Written request
Rewrite the part of the listing that opens with the line containing "Click the Connect button" and closes with the line containing "pyautogui.click(x=92, y=605)" as a numbered list, skipping blank lines. Leave the pictures out of your answer.

Records for locating described items

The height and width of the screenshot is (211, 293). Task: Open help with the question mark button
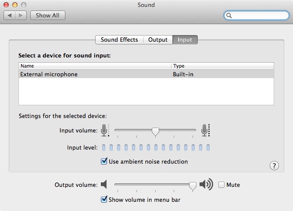pyautogui.click(x=274, y=165)
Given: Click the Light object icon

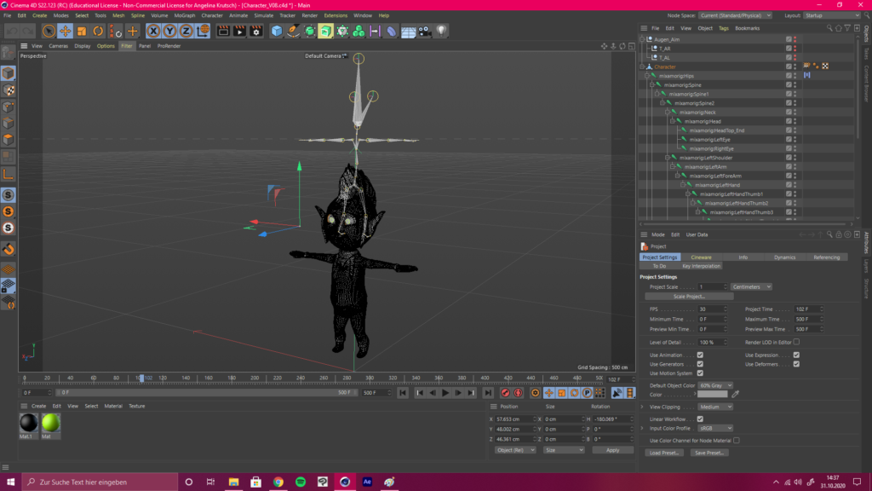Looking at the screenshot, I should click(x=441, y=31).
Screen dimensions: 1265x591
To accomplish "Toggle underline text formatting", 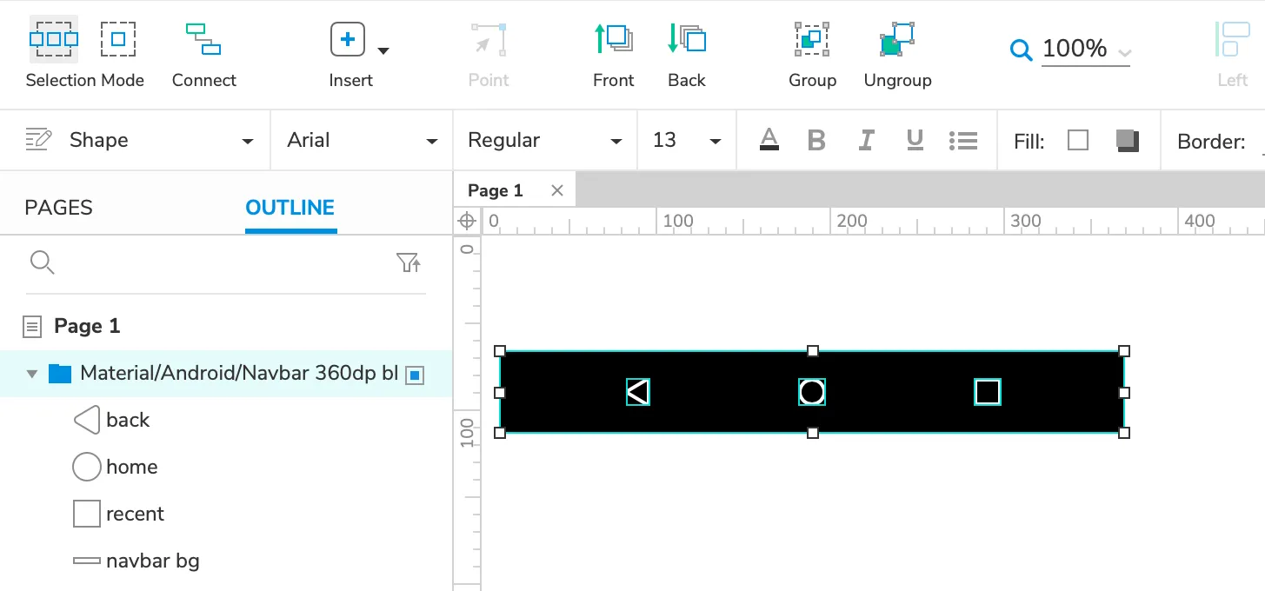I will tap(915, 140).
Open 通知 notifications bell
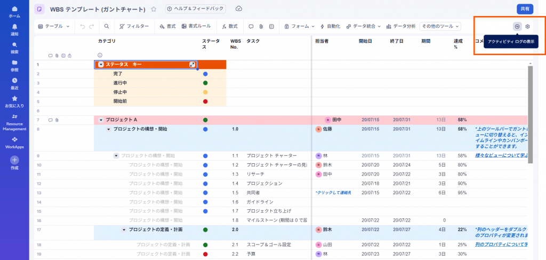546x260 pixels. click(14, 29)
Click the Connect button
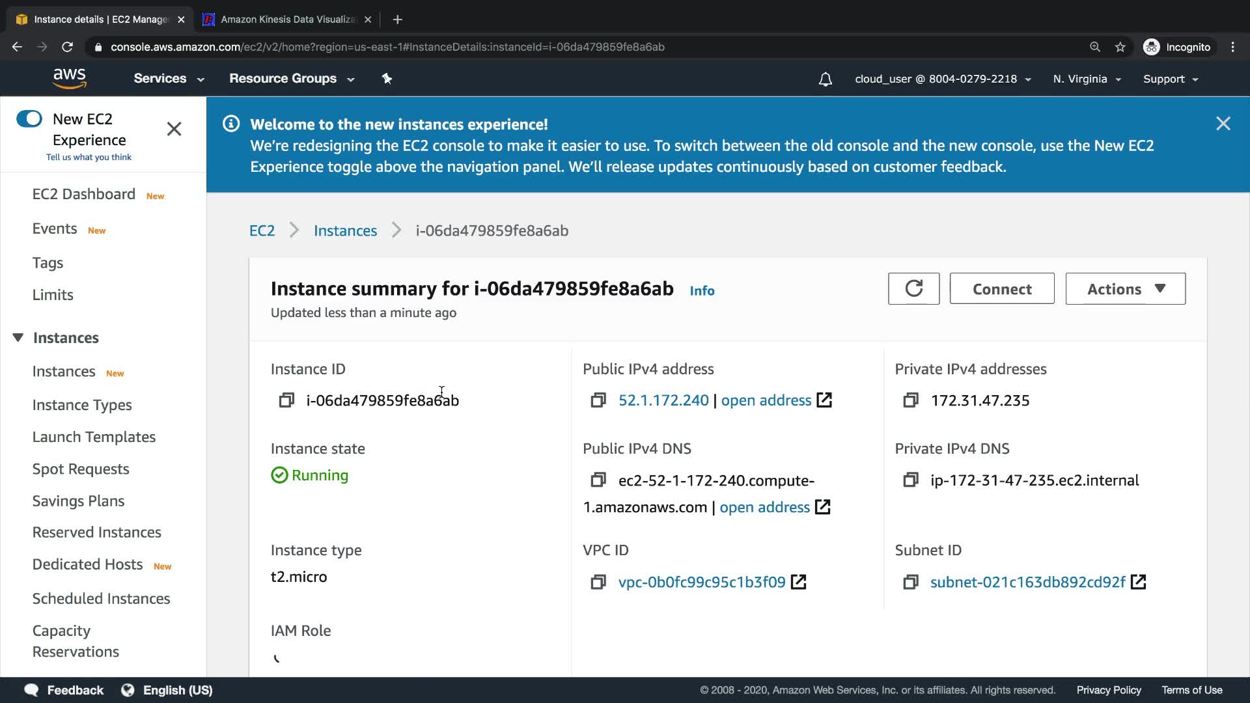The width and height of the screenshot is (1250, 703). click(1001, 288)
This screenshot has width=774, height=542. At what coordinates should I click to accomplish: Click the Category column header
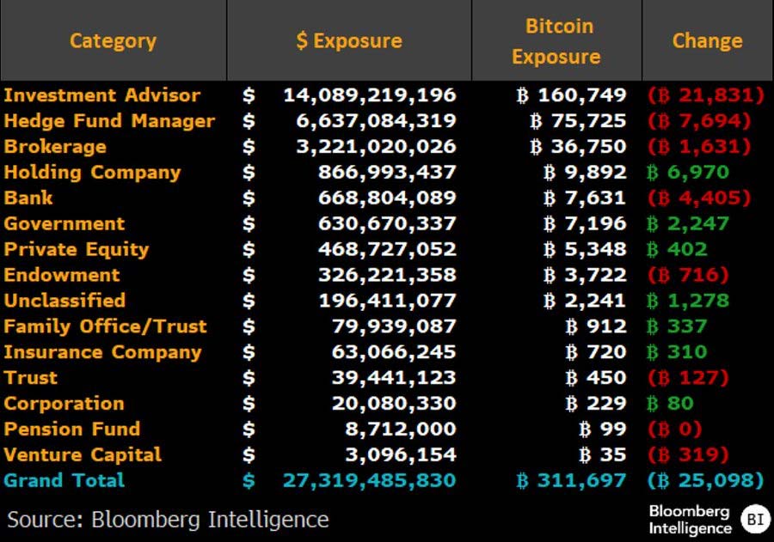(x=113, y=40)
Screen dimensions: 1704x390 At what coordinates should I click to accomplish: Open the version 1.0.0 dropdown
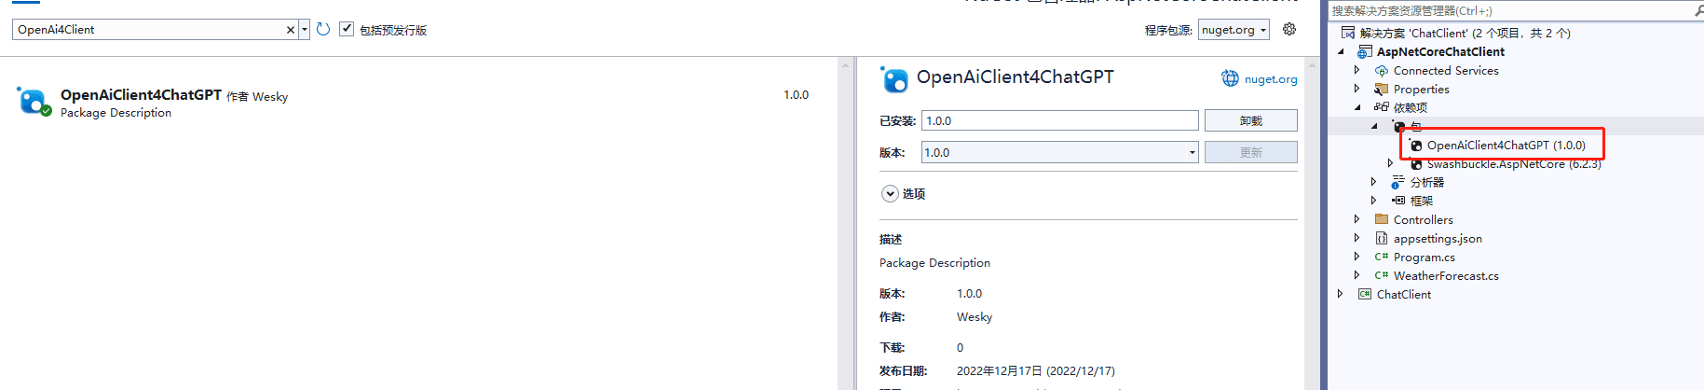[x=1060, y=153]
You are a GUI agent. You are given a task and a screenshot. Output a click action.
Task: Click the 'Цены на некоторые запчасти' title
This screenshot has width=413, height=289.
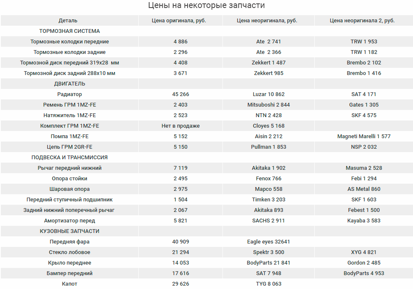(207, 5)
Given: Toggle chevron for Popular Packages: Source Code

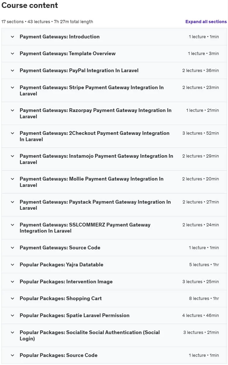Looking at the screenshot, I should (x=12, y=355).
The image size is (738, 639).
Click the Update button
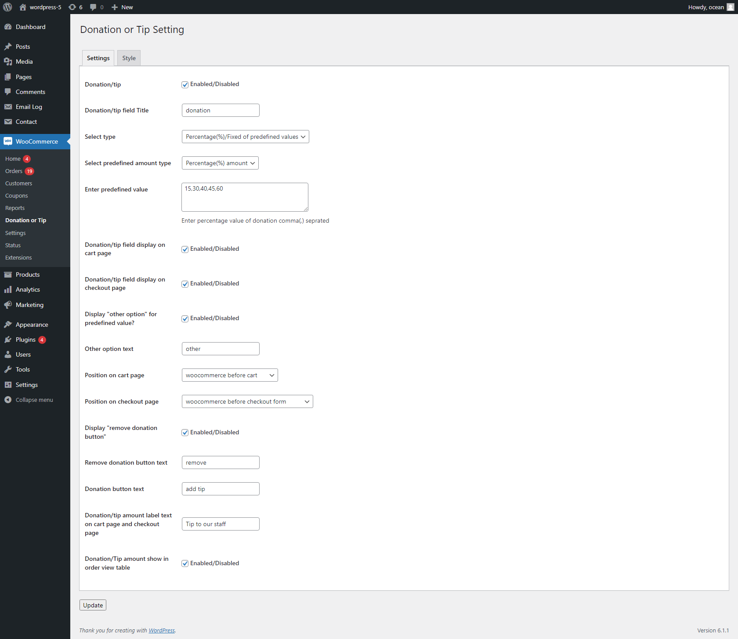pyautogui.click(x=92, y=605)
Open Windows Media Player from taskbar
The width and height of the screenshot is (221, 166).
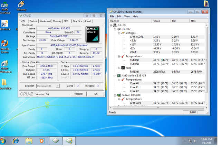(x=42, y=141)
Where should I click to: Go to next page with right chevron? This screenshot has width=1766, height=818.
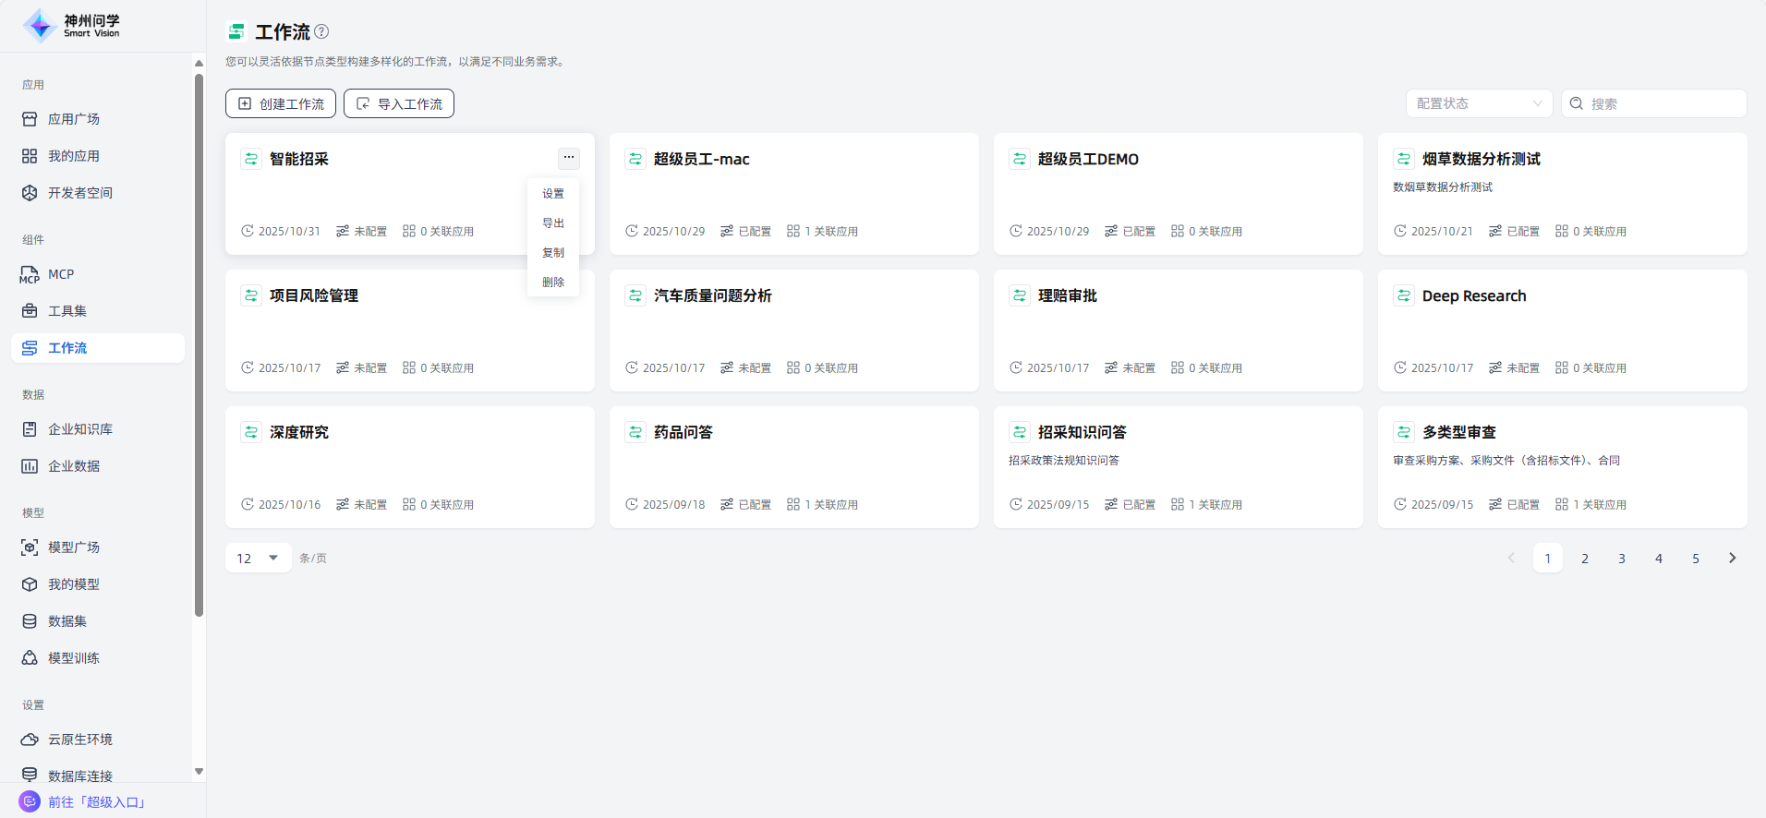[1732, 558]
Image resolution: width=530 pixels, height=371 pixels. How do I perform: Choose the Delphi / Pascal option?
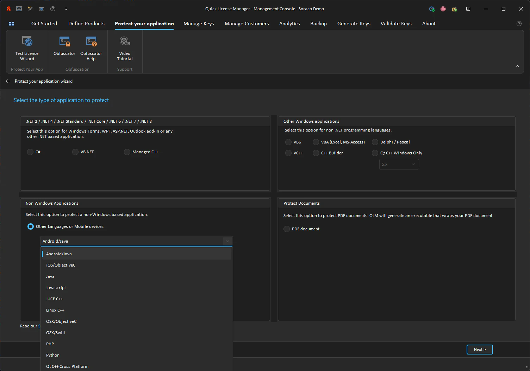tap(375, 142)
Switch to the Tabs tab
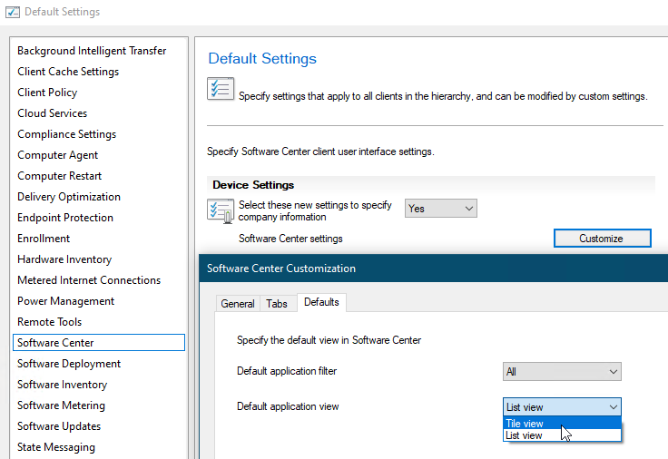Viewport: 668px width, 459px height. point(277,304)
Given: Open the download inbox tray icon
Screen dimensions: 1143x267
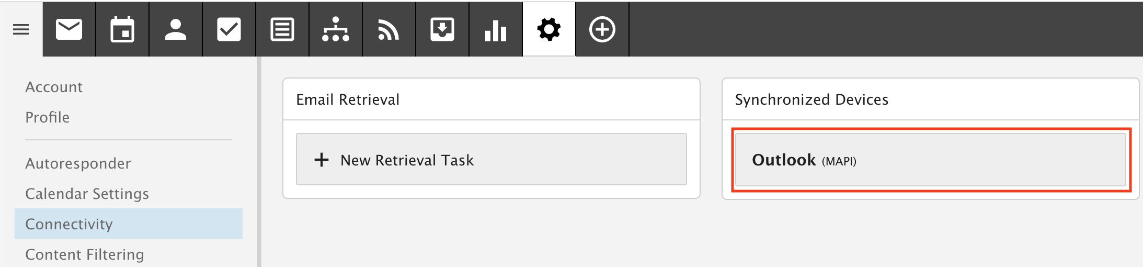Looking at the screenshot, I should [x=442, y=29].
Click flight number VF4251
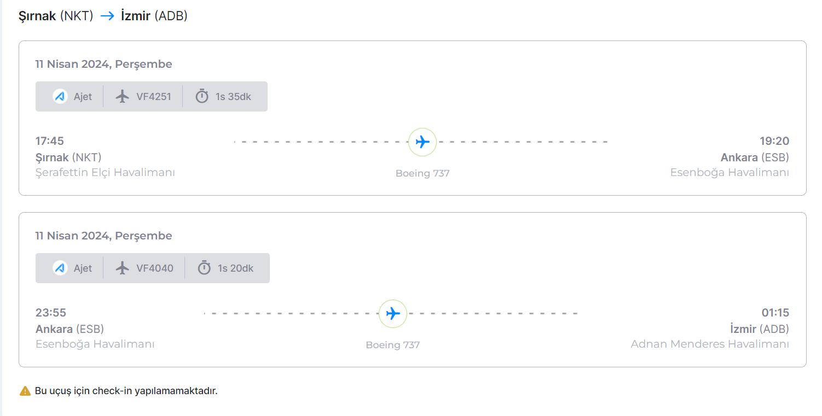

Finished task
1. Click the Connect button
2. The width and height of the screenshot is (1250, 703). click(1001, 288)
3. This screenshot has width=774, height=542. At what coordinates should I click to accomplish: Click the Category column header
4. (x=113, y=40)
5. Screen dimensions: 1704x390 At what coordinates should I click to accomplish: Open the version 1.0.0 dropdown
6. [x=1060, y=153]
7. You are a GUI agent. You are given a task and a screenshot. Output a click action.
8. Task: Click the 'Цены на некоторые запчасти' title
9. This screenshot has width=413, height=289.
10. (207, 5)
11. Given: Toggle chevron for Popular Packages: Source Code
12. Looking at the screenshot, I should (x=12, y=355).
13. The image size is (738, 639).
14. Click the Update button
15. pyautogui.click(x=92, y=605)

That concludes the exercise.